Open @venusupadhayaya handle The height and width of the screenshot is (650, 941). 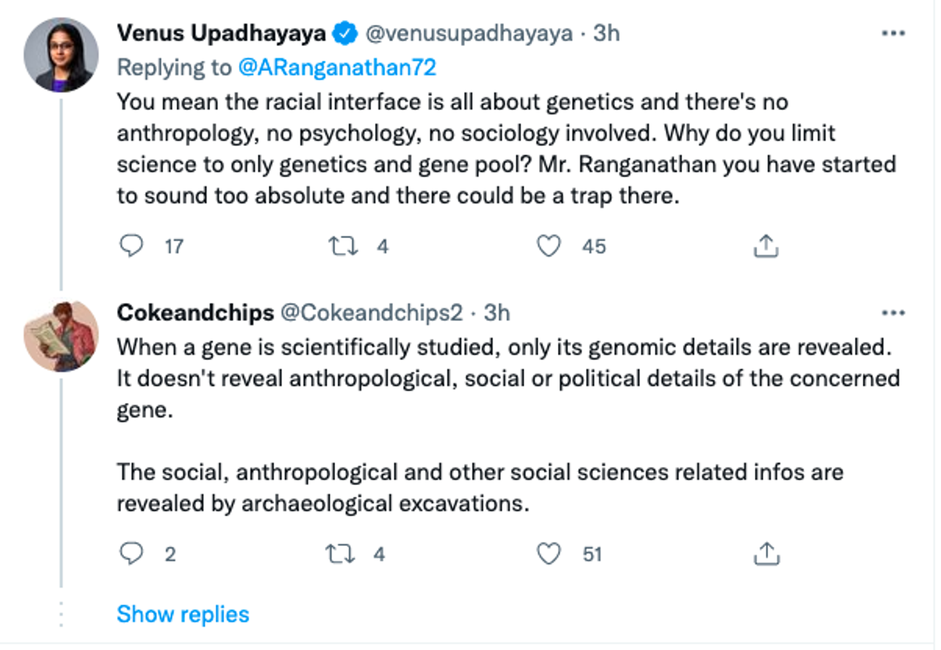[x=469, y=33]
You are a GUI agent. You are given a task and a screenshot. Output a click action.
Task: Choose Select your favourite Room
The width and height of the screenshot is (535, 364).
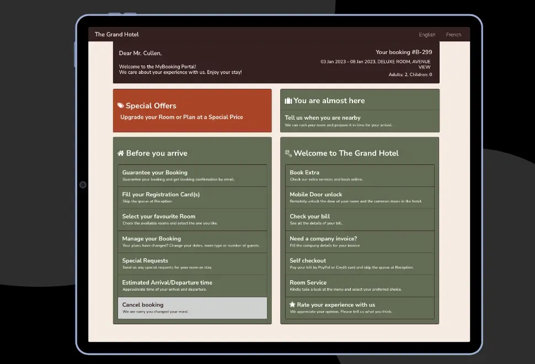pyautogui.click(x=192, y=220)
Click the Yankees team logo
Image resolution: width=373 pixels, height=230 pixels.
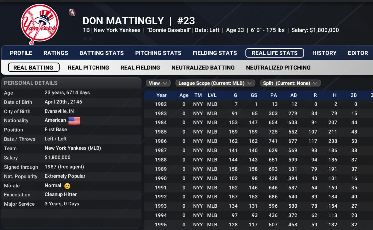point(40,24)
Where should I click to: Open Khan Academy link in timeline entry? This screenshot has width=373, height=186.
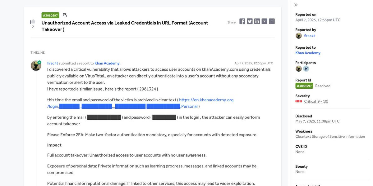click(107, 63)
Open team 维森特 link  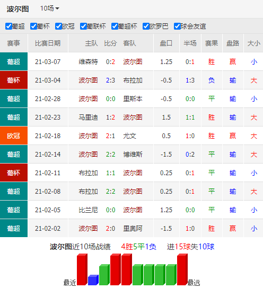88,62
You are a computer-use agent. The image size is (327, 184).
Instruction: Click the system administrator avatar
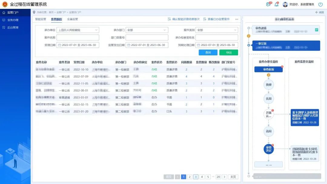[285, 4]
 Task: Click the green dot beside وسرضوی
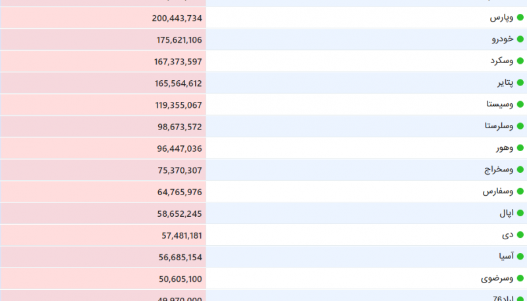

════

* _Exercise goal_:
Once the line containing "Instruction: Click the" is found, transcribe it and the rest of the lines to the end of the listing above exactly, omitting all pictures.

* _Task output_:
Instruction: Click the system administrator avatar
[285, 4]
 Task: Click the green dot beside وسرضوی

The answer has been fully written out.